Your answer must be the line containing "Task: Open the Cloud Shell terminal icon" and each following line to the end of the listing below, copied exactly, with pictures removed and nothing added.

[Provided material Boundary: Start]

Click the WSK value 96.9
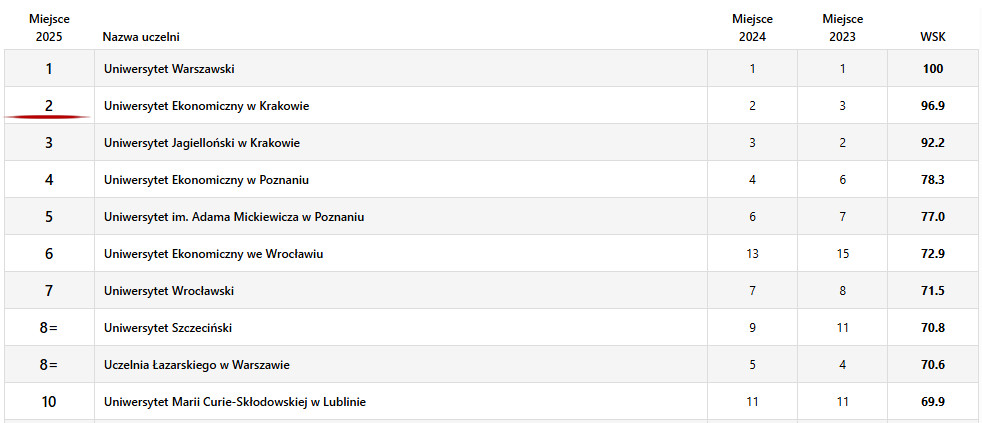The width and height of the screenshot is (982, 423). pos(933,106)
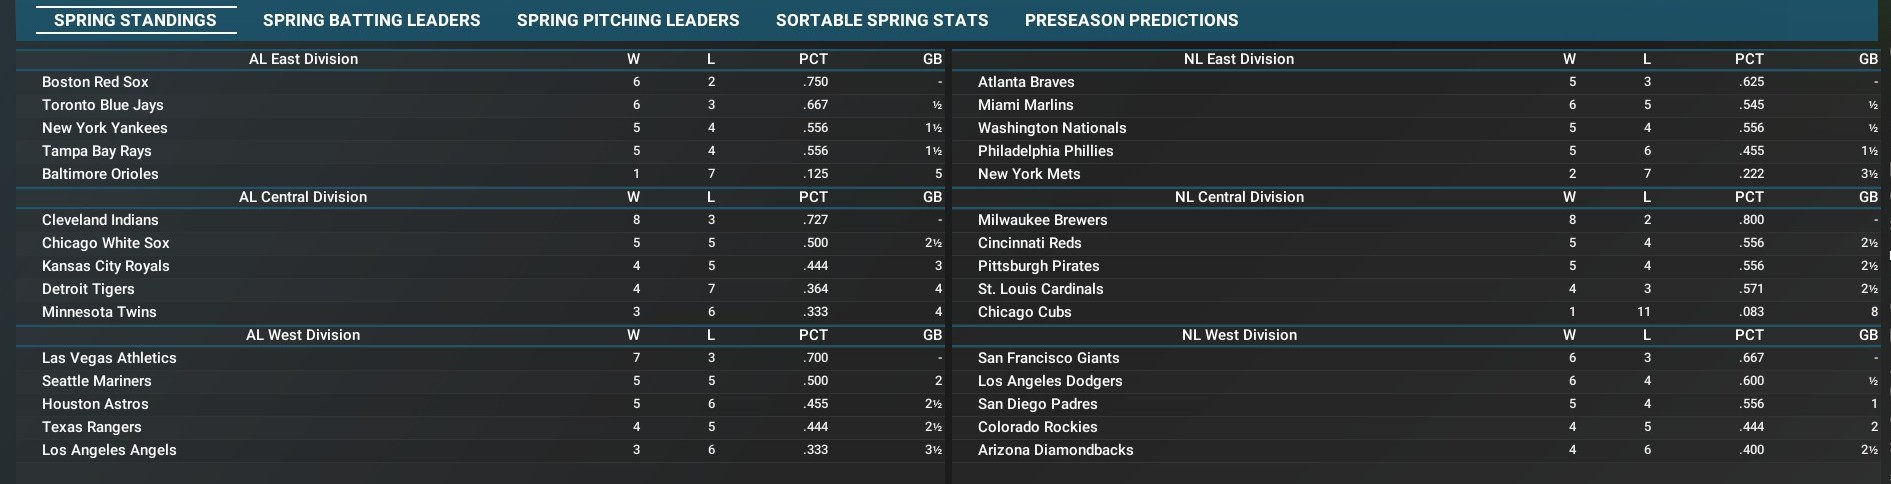
Task: Click the AL East Division header
Action: (303, 59)
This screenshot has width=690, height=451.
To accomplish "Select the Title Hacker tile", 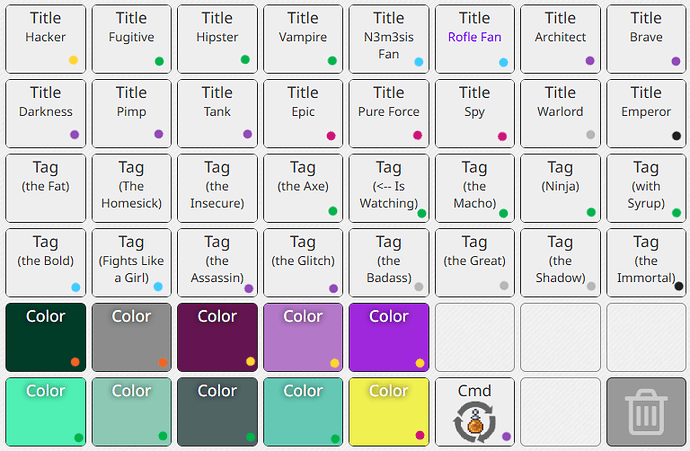I will pyautogui.click(x=46, y=39).
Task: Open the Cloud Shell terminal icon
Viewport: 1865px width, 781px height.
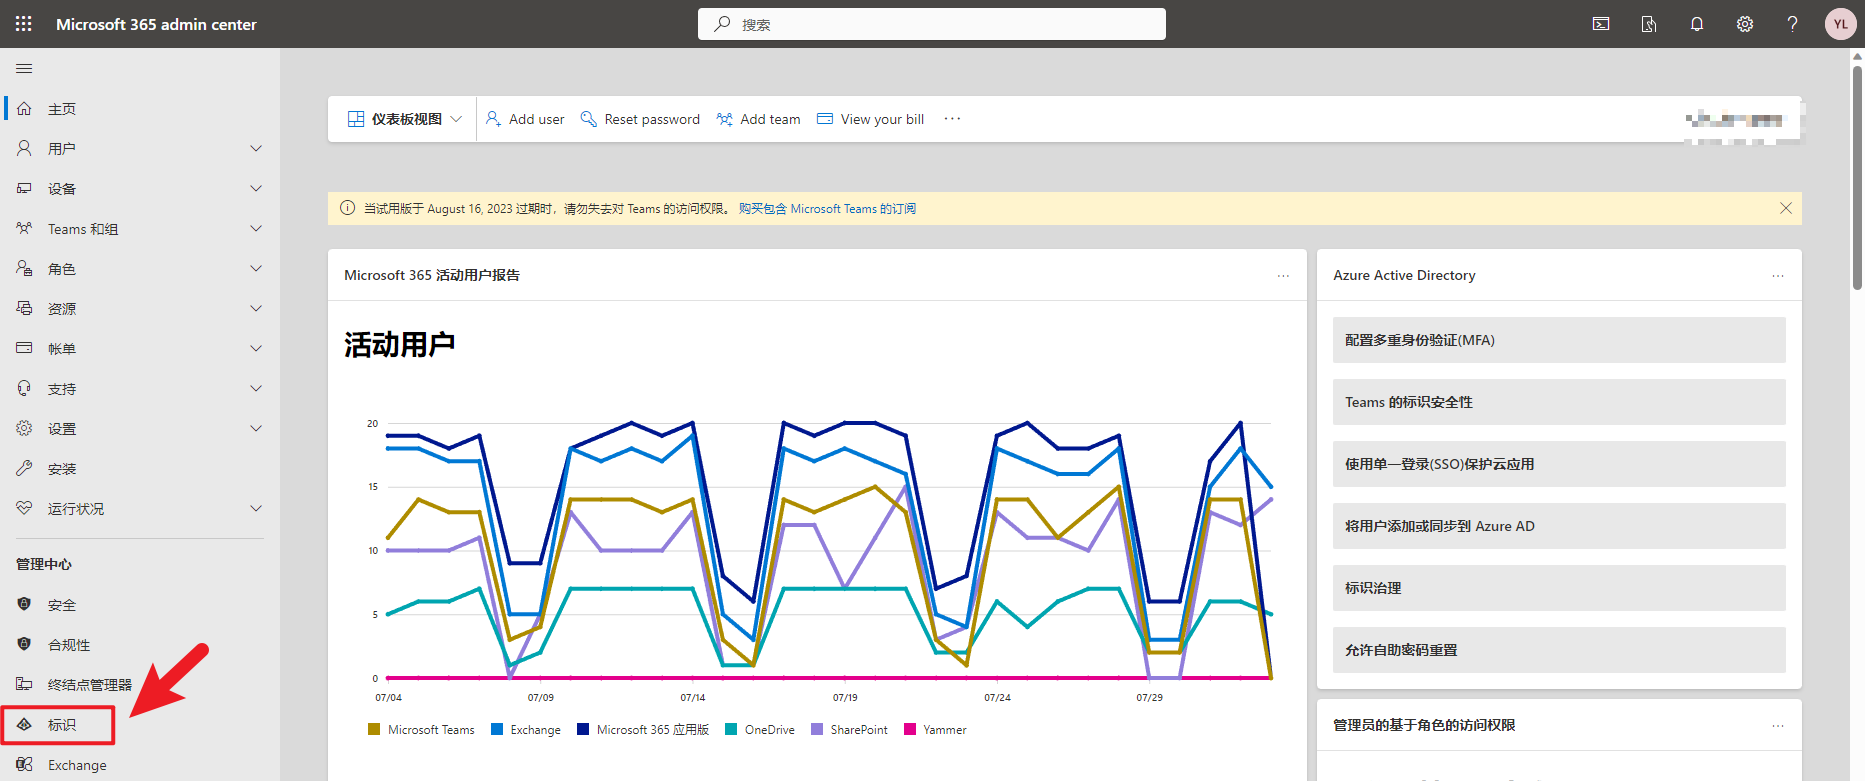Action: click(x=1601, y=24)
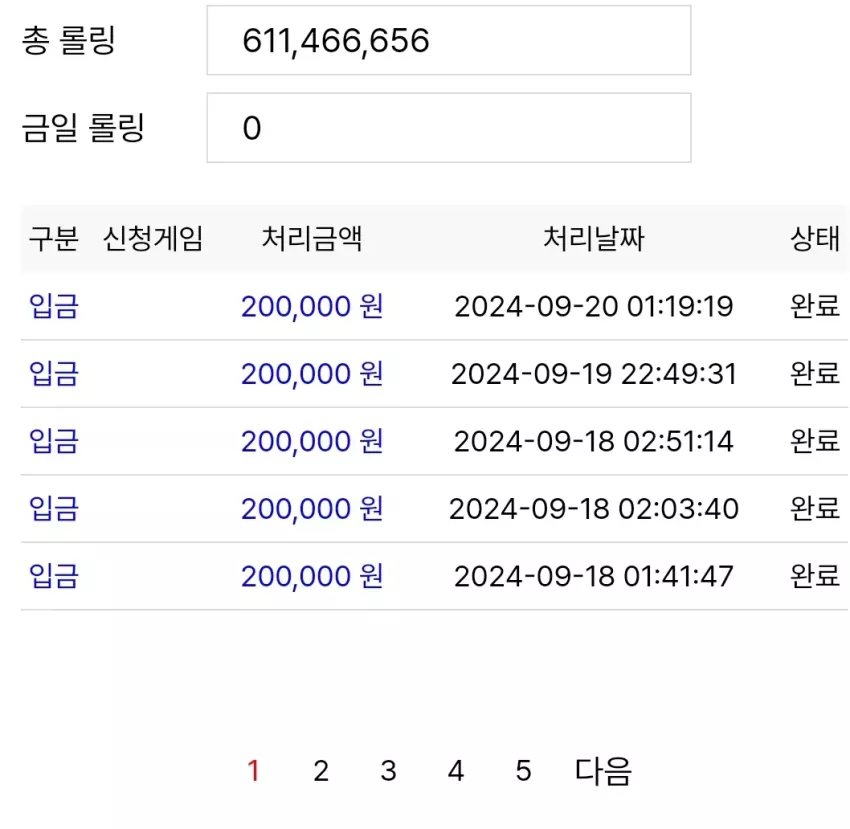Screen dimensions: 850x829
Task: Click the 처리금액 column header
Action: click(x=312, y=239)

[Provided material Boundary: End]

▶ Task answer
Task: Open the Cloud Shell terminal icon
Viewport: 1865px width, 781px height.
Action: click(x=1601, y=24)
Screen dimensions: 850x829
Task: Click the 처리금액 column header
Action: click(x=312, y=239)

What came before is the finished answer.